* _Data supplied_:
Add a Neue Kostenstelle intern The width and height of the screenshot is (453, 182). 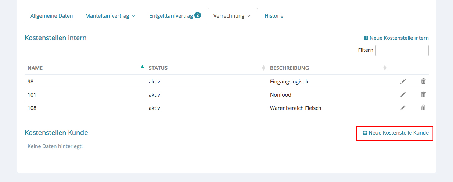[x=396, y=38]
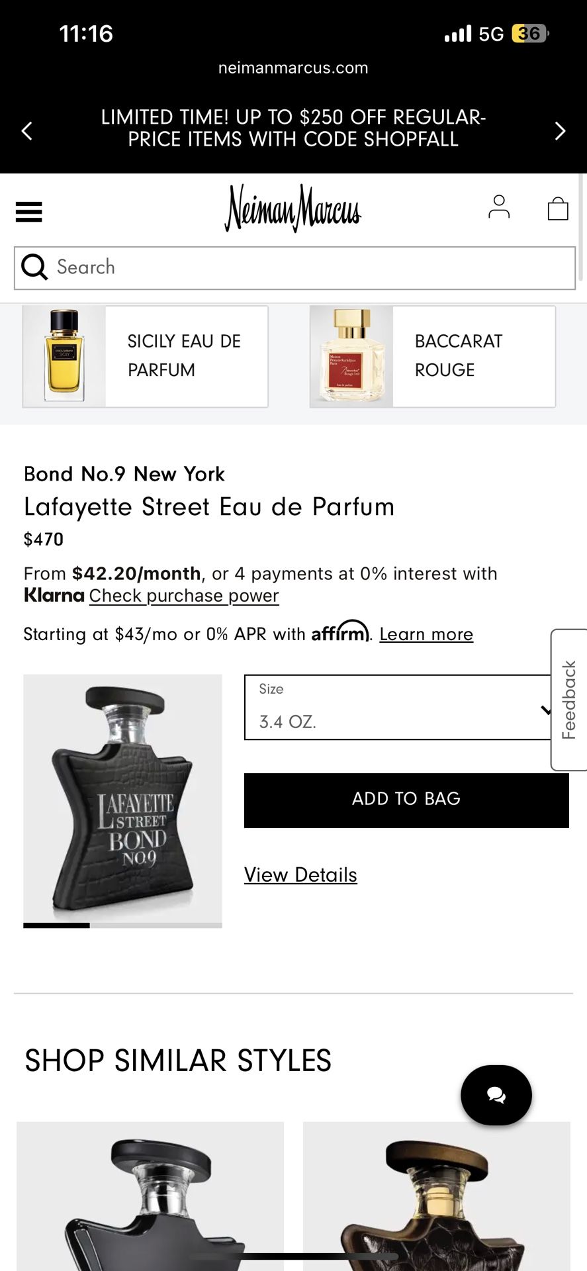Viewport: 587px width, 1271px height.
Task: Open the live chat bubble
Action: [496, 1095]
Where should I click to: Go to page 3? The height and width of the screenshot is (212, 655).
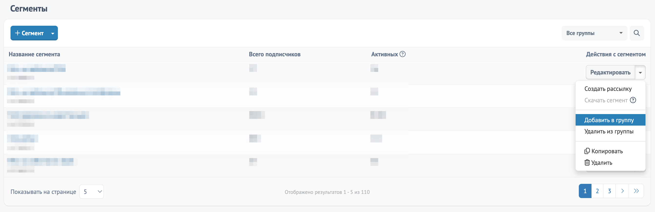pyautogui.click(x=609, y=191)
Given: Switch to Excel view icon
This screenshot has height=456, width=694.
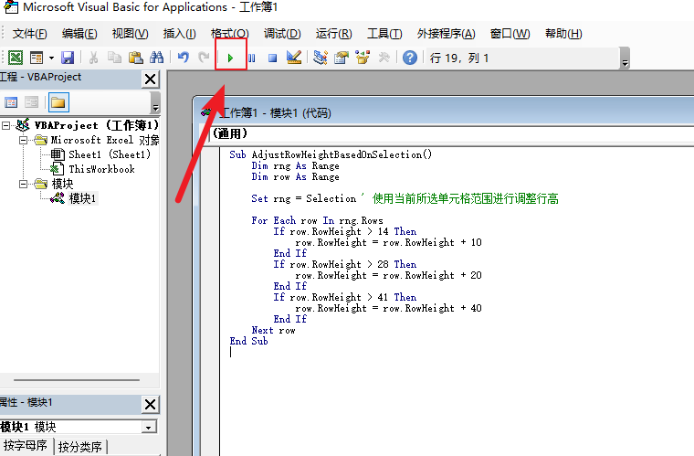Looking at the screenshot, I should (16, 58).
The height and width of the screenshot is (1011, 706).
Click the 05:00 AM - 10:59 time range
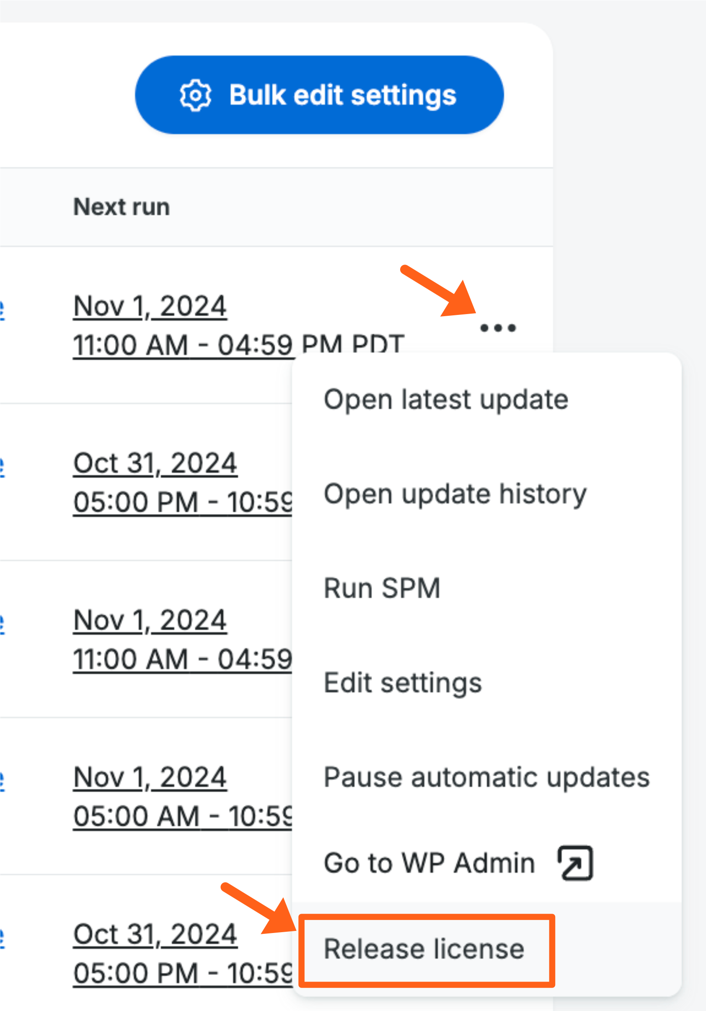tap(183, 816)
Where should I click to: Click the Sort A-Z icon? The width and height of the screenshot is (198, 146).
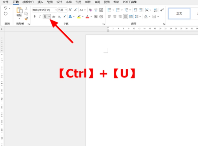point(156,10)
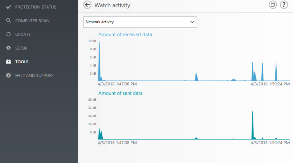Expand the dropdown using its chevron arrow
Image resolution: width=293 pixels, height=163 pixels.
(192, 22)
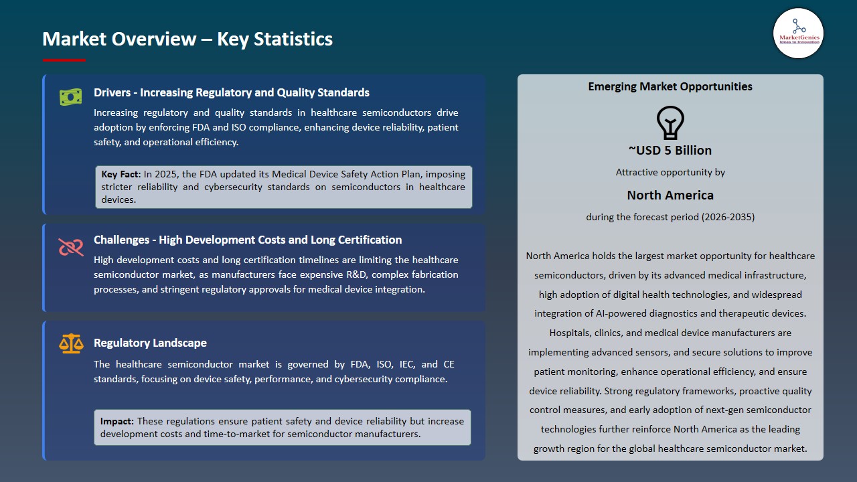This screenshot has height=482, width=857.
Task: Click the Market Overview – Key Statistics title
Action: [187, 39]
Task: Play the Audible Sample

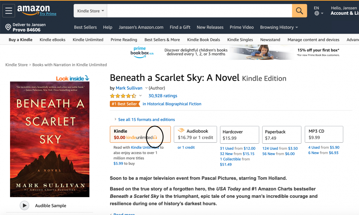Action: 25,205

* _About this exercise_: Without the pictures, transcribe the lines from the one containing "Given: Switch to Excel view icon" through the end of the data, exactly and only those.

* _Answer below_:
Given: Switch to Excel view icon
This screenshot has height=456, width=694.
Looking at the screenshot, I should (16, 58).
The height and width of the screenshot is (1011, 706).
Click the 05:00 AM - 10:59 time range
tap(183, 816)
Where should I click to: Click the Sort A-Z icon? The width and height of the screenshot is (198, 146).
point(156,10)
Expand the dropdown using its chevron arrow
Image resolution: width=293 pixels, height=163 pixels.
(192, 22)
This screenshot has height=482, width=857.
Task: Click the Market Overview – Key Statistics title
Action: [187, 39]
Task: Play the Audible Sample

Action: 25,205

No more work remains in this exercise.